Japanese Prime Minister Shinzo Abe burst into song this week as his three-month-old government renewed a pitch for the 2020 Olympic Summer Games, boosted by a leap in public support for the project.
The International Olympic Committee’s evaluation panel inspected Japanese facilities and plans, attended a gala dinner with Abe and received an invitation to visit Crown Prince Naruhito. An IOC poll released this week showed support for the bid in the city had soared to 70 percent, compared with 47 percent last May.
Tokyo is seeking to shake off losing to Rio de Janeiro in the race for the 2016 Games, when it failed to attract broad support from either politicians or the public. The IOC will decide between the Japanese capital, Madrid and Istanbul in September. Madrid had 78 percent local support, while the Turkish city was backed by 73 percent of the population in IOC polls last year.
“The best thing about the games here would be exactly what happened in my own city of London, the sheer enthusiasm,” said Craig Reedie, who heads the IOC Evaluation Commission, at a press conference in Tokyo. “We have witnessed the strong government support the bid enjoys.”
The commission, which wrapped up a four-day visit to Tokyo yesterday, will also visit Madrid and Istanbul this month. Reedie called bid organizers “highly professional” in his final press conference.
Making sure the local population is on your side is crucial for winning over the IOC, according to Sebastian Coe, the chairman of the London 2012 organizing committee who was in charge of that city’s winning bid presentation in 2005.
“Why does a city really want to deliver a Games and what do they want to do with it?” Coe told an audience in Madrid on March 4. “The most critical stakeholder that any city has to deal with is of course the people that live in that city.”
Abe told the commission in a speech at a welcome event that hosting the Olympics was a long-held dream, at one point breaking into a rendition of the theme song of the 1964 Tokyo Olympics.
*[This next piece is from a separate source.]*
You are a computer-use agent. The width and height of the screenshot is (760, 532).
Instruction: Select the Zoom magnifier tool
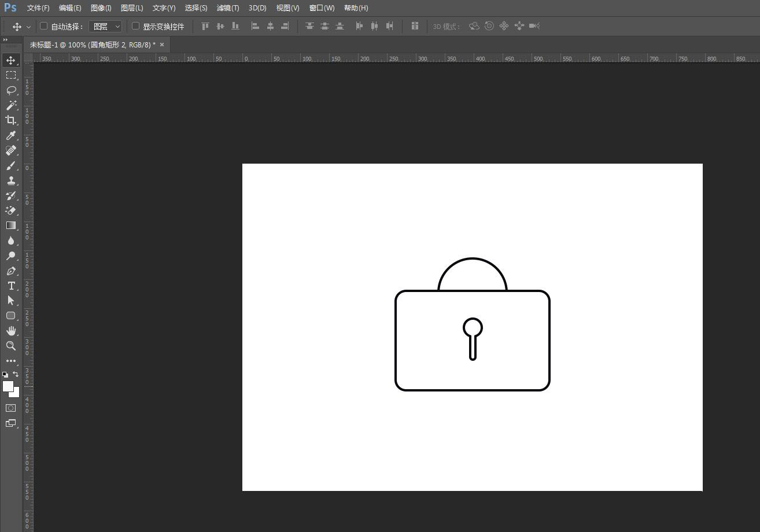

Parliament is throwing its support behind the bid -- this week passing its second motion in favor of it.
London’s strong emphasis on leaving a lasting sporting, economic and cultural legacy for its population has raised the bar for future Olympic bids, Tokyo 2020 President Tsunekazu Takeda said in an interview in London in January.
Just as the 9.3 billion-pound ($14 billion) London Games -- which regenerated a derelict part of the city -- used existing buildings and built temporary structures to save money, the Tokyo bid also has a strong emphasis on leaving a lasting legacy for its population, he said.
“We’re one of the world’s most forward-thinking cities,” Takeda said in London.
Tokyo plans to transform its national stadium from the 1964 Olympics into a high-tech 80,000-seat arena for 2020, using U.K.-based architect Zaha Hadid, the architect who designed the Aquatics Centre for London.
Tokyo’s Governor Naoki Inose emphasized safety, efficient public transport and the financial stability of the world’s largest city in his presentations. The venue plan centers around the national stadium while other facilities will be revamped.
“Not all political parties were in favor of the last bid,” Takeda told reporters in Tokyo on March 5. “This time around, 90 percent of lawmakers have backed it from the beginning. People are seeing the new Abe administration and ‘Abenomics’ economic policies as leading to a bright future.”
He was referring to Abe’s plans for monetary easing and fiscal stimulus, which have sparked a jump in stock prices and an export-boosting decline in the yen.
A separate poll published by the Yomiuri newspaper on Feb. 25 found 83 percent support nationwide, compared with 72 percent in January last year. The most popular reason cited was hopes of an economic boost, as Japan seeks to escape a recession after three consecutive quarters of contraction to December 2012.
The 2008 Beijing Games -- which cost $67 billion -- did not spark much additional investment, nor did it result in a tourism boom, according to a report published by Goldman Sachs last year. London 2012 provided only a short-lived economic boost and the U.K. remains mired in the longest peacetime slump since 1920.
“There’s not a single piece of evidence for economic regeneration, a boost in tourism, or an increase in participation in sport from any previous Games,” said Mark Perryman, a research fellow in sport and leisure culture at the University of Brighton in the U.K. The host city should instead simply decide whether it wants a “fantastic party,” he said.
Tokyo’s metropolitan government has set aside 408.8 billion yen ($4.37 billion) for constructing and upgrading venues. The bid committee forecasts that the costs of running the event will exactly match revenue at 341 billion yen.
The government is emphasizing the role of the games in marking Japan’s recovery from the earthquake and tsunami of March 2011.
Tokyo is the favorite to win, according to U.K. bookmaker William Hill Plc, while on GamesBids.com it scores just less than Istanbul. The winning city is set to be announced in Buenos Aires on Sept. 7.
Getting the message right is crucial, according to Coe.
“The fundamental question is why?” Coe said. “How are you going to use the Games for the future? You have to be clear what those legacy targets are.”